* **Your assignment**
Please return every line below that contains the string "each".

* **Supplied records**
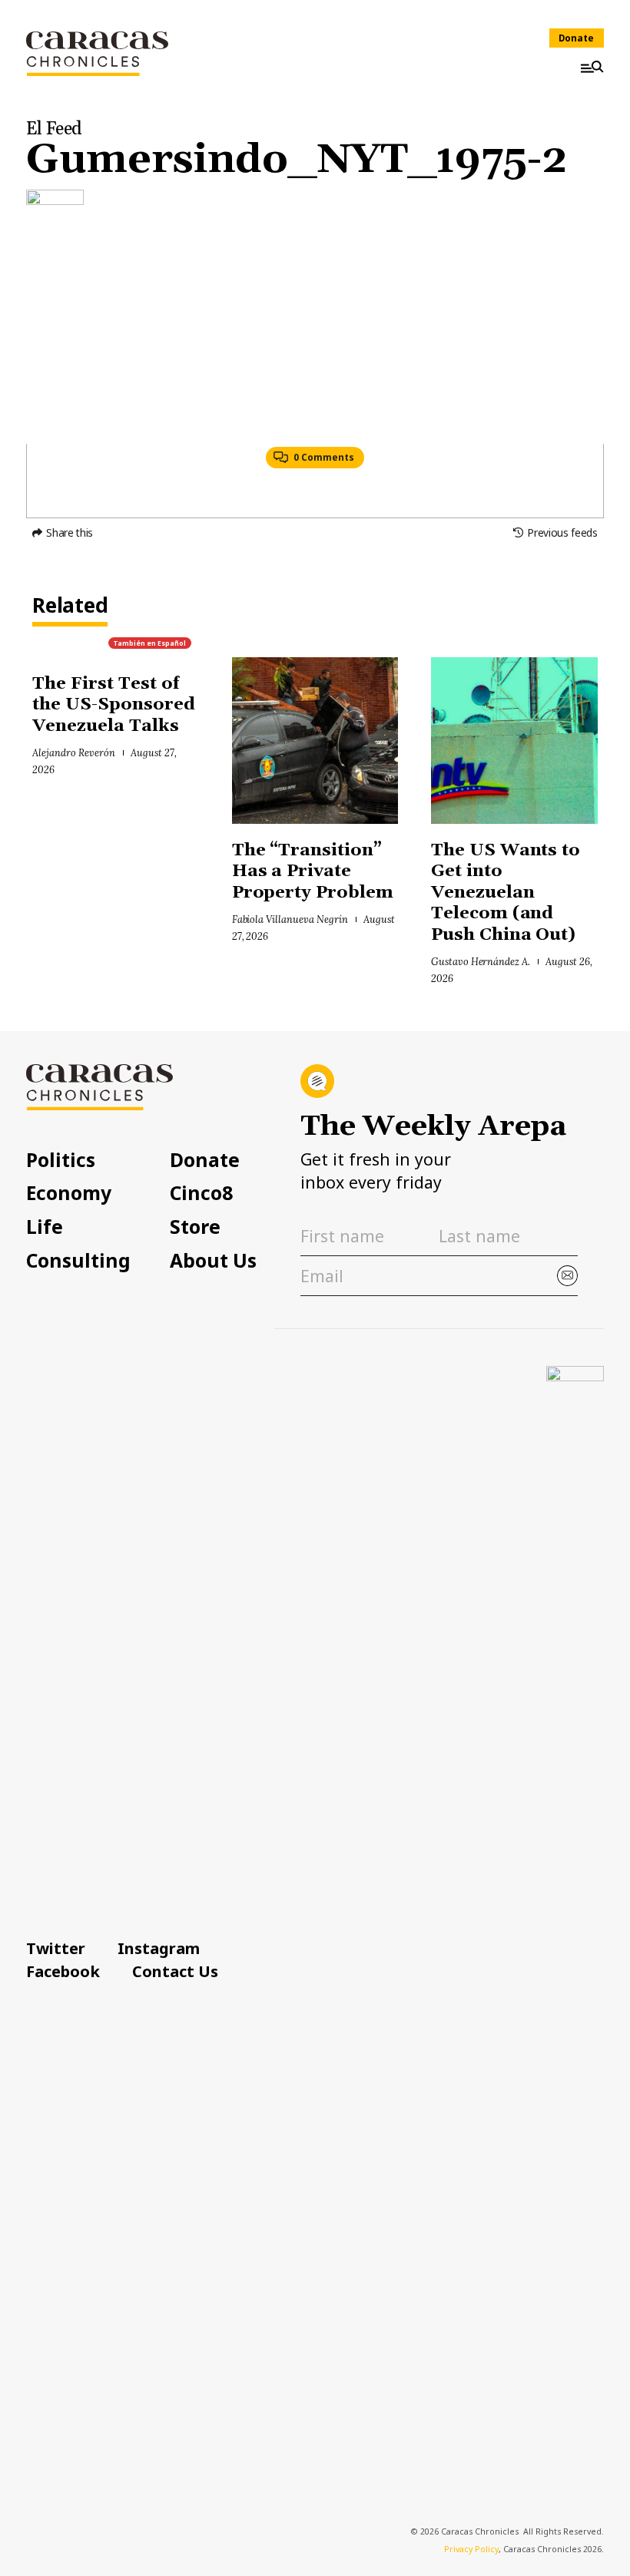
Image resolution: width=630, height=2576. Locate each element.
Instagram (159, 1948)
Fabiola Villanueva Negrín (290, 919)
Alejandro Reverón (73, 752)
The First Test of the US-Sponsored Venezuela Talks (113, 705)
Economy (68, 1193)
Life (44, 1227)
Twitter (55, 1948)
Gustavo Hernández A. (480, 961)
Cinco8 (201, 1193)
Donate (576, 38)
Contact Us (175, 1971)
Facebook (63, 1971)
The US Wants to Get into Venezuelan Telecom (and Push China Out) (506, 892)
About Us (213, 1261)
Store (195, 1227)
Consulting (78, 1261)
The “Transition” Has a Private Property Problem (313, 871)
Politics (60, 1160)
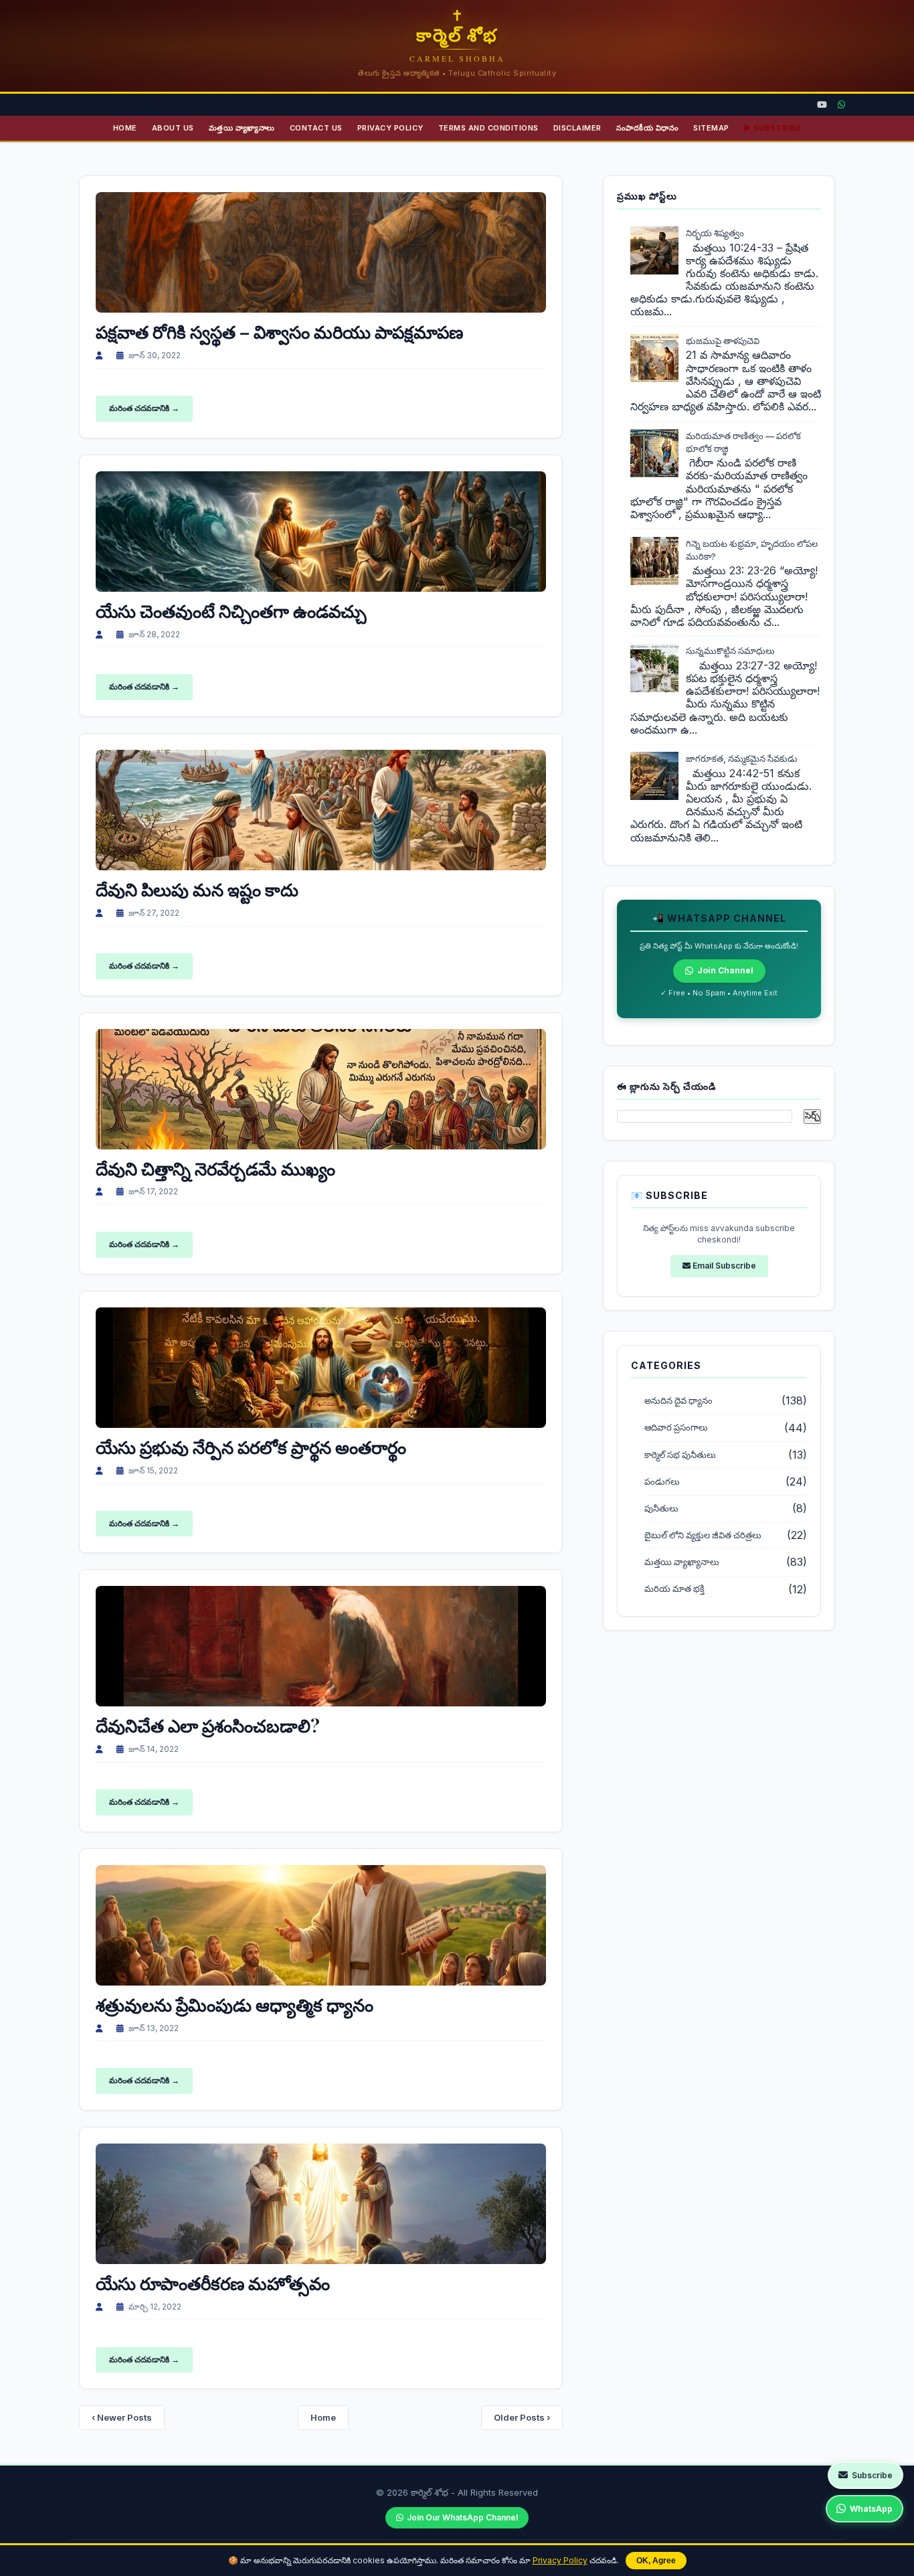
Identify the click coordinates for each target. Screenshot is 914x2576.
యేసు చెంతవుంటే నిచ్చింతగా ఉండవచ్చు (231, 611)
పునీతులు (661, 1509)
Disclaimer (577, 128)
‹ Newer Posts (122, 2417)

* **Solution to the exercise**
Image resolution: width=630, height=2576. Locate each element.
Identify the click coordinates for each target. Screenshot is 914x2576.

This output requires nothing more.